Polyamides are a class of homopolymers and copolymers with properties that balance excellent mechanical strength with durability and chemical resistance. Common examples include nylons which are produced from amino acid or diamine and diacid monomer building blocks. Today, such monomers are principally derived from petroleum resources.  In recent years, however, the microbial production of 4- through 6-carbon monomers such as succinic acid, adipic acid, putrescine, and cadaverine have been reported.

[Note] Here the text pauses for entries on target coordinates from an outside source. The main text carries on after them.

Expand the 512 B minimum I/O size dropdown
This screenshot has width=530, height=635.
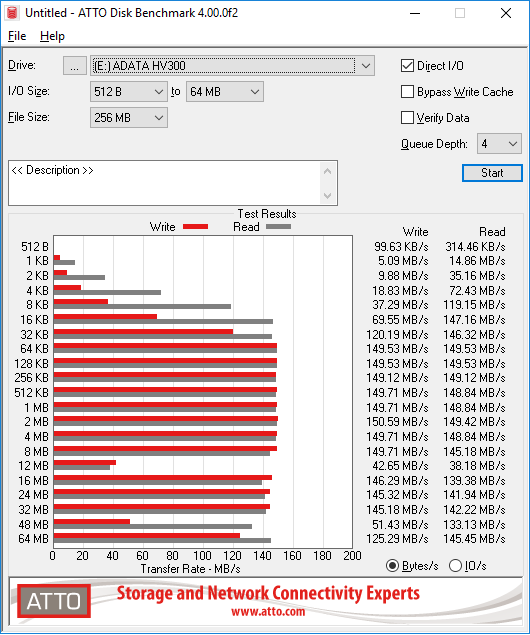[x=129, y=92]
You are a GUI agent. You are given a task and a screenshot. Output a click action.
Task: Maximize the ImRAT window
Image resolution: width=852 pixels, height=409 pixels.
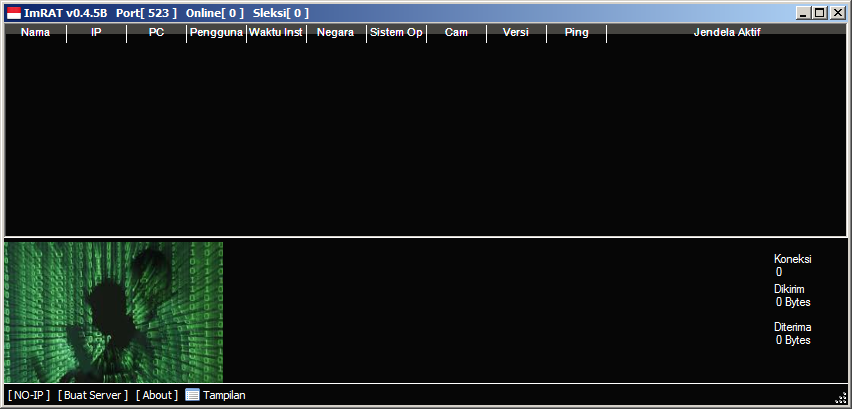(820, 13)
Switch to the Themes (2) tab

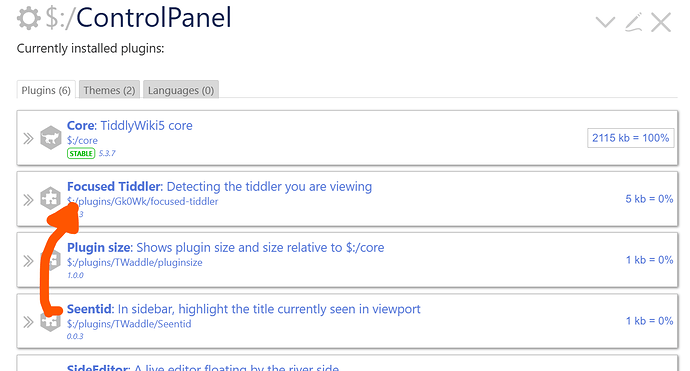click(109, 90)
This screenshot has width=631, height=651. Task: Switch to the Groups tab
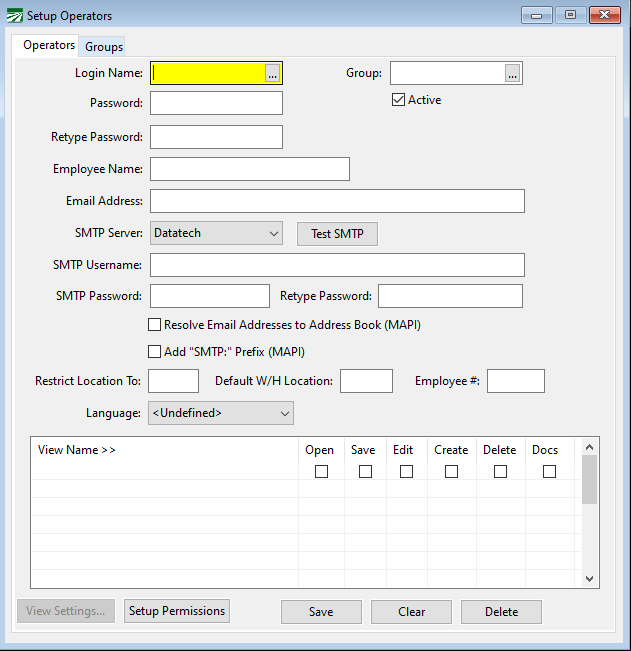104,47
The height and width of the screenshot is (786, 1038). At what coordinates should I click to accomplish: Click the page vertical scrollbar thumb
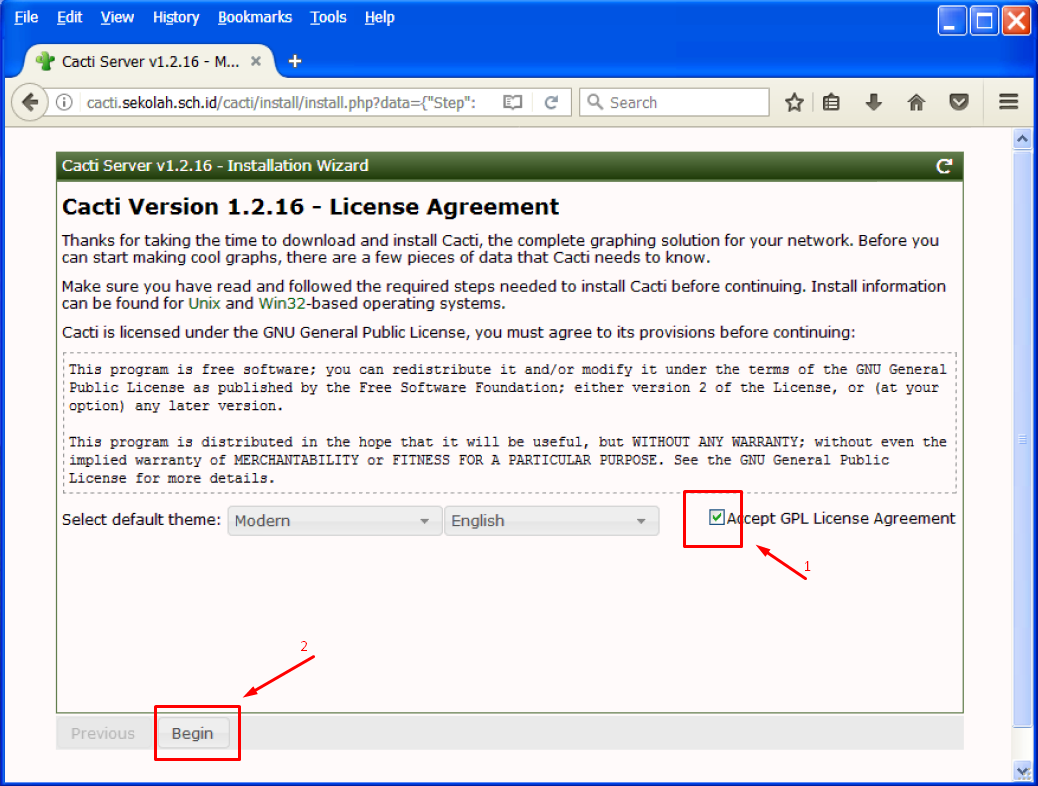point(1022,438)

Here we report how, through de novo pathway engineering, our lab has been exploring the ‘bottom up’ development of microbial biocatalysts to produce other remaining polyamide monomer building blocks from renewable feedstocks.  Systematic over-expression of the natural lysine degradation pathway enzymes of Pseudomonas sp. in a lysine over-producing Escherichia coli strain has allowed us to produce, as individual products, both 5-aminovaleric acid and glutaric acid (precursors to nylon-5 and copolymers such as nylon-5,5, for example).  To date, genes from the davBADT operon of P. putida KT2440 has proven to be support the highest productivities in shake flask cultures.  Alternative expression strategies been designed to compare the utility of the natural operon versus the individualized expression of pathway enzymes with the latter proving most effective.  In shake flask cultures containing glucose in minimal media, our initial strains have already achieved 5-aminovaleric acid and glutaric acid titers as high as at least 350 mg/L. Here we report an overview of our most recent findings in this project. In all cases of strain development, systematic pathway development will be described through the recruitment and screening of candidate isoenzymes from different genetic sources for each step.  In addition, to support greater overall productivity, strategies aimed at increasing precursor availability, improving pathway flux, and overcoming product toxicity are also described.